* YOUR TASK *
Render every line of the data below as a JSON list of strings, one string per line, leaving out blank lines.

(Saved data entries)
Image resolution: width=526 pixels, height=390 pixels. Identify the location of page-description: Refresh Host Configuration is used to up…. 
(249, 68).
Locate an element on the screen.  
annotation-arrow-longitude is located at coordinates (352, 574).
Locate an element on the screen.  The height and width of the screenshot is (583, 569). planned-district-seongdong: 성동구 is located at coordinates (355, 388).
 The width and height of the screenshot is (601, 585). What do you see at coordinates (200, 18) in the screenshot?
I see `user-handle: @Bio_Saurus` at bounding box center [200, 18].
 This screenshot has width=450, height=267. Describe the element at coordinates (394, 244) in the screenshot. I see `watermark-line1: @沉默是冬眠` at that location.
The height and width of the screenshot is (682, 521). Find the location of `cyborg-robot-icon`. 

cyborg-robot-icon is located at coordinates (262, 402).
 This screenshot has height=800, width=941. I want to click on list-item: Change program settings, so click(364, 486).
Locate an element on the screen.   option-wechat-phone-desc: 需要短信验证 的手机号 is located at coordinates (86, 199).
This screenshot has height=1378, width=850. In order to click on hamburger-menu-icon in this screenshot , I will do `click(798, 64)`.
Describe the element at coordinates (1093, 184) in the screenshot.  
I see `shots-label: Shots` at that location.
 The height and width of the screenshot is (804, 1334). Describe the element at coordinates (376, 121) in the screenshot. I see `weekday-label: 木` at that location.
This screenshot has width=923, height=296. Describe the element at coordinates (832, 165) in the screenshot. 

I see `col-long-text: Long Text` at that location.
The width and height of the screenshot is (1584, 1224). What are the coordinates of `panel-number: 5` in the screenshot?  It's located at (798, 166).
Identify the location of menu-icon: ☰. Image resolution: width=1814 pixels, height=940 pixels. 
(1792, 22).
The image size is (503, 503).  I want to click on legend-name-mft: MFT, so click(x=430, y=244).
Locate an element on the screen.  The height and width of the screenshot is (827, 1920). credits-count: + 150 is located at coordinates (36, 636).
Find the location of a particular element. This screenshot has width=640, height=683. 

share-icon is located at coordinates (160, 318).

* ANSWER *
[
  "Image resolution: width=526 pixels, height=390 pixels. Identify the location of page-description: Refresh Host Configuration is used to up…. ",
  "(249, 68).",
  "Locate an element on the screen.  ",
  "annotation-arrow-longitude is located at coordinates (352, 574).",
  "Locate an element on the screen.  The height and width of the screenshot is (583, 569). planned-district-seongdong: 성동구 is located at coordinates (355, 388).",
  " The width and height of the screenshot is (601, 585). What do you see at coordinates (200, 18) in the screenshot?",
  "I see `user-handle: @Bio_Saurus` at bounding box center [200, 18].",
  " This screenshot has width=450, height=267. Describe the element at coordinates (394, 244) in the screenshot. I see `watermark-line1: @沉默是冬眠` at that location.",
  "The height and width of the screenshot is (682, 521). Find the location of `cyborg-robot-icon`. ",
  "cyborg-robot-icon is located at coordinates (262, 402).",
  " This screenshot has height=800, width=941. I want to click on list-item: Change program settings, so click(364, 486).",
  "Locate an element on the screen.   option-wechat-phone-desc: 需要短信验证 的手机号 is located at coordinates (86, 199).",
  "This screenshot has height=1378, width=850. In order to click on hamburger-menu-icon in this screenshot , I will do `click(798, 64)`.",
  "Describe the element at coordinates (1093, 184) in the screenshot.  ",
  "I see `shots-label: Shots` at that location.",
  " The height and width of the screenshot is (804, 1334). Describe the element at coordinates (376, 121) in the screenshot. I see `weekday-label: 木` at that location.",
  "This screenshot has width=923, height=296. Describe the element at coordinates (832, 165) in the screenshot. ",
  "I see `col-long-text: Long Text` at that location.",
  "The width and height of the screenshot is (1584, 1224). What are the coordinates of `panel-number: 5` in the screenshot?  It's located at (798, 166).",
  "Identify the location of menu-icon: ☰. Image resolution: width=1814 pixels, height=940 pixels. ",
  "(1792, 22).",
  "The image size is (503, 503).  I want to click on legend-name-mft: MFT, so click(x=430, y=244).",
  "Locate an element on the screen.  The height and width of the screenshot is (827, 1920). credits-count: + 150 is located at coordinates (36, 636).",
  "Find the location of a particular element. This screenshot has width=640, height=683. ",
  "share-icon is located at coordinates (160, 318)."
]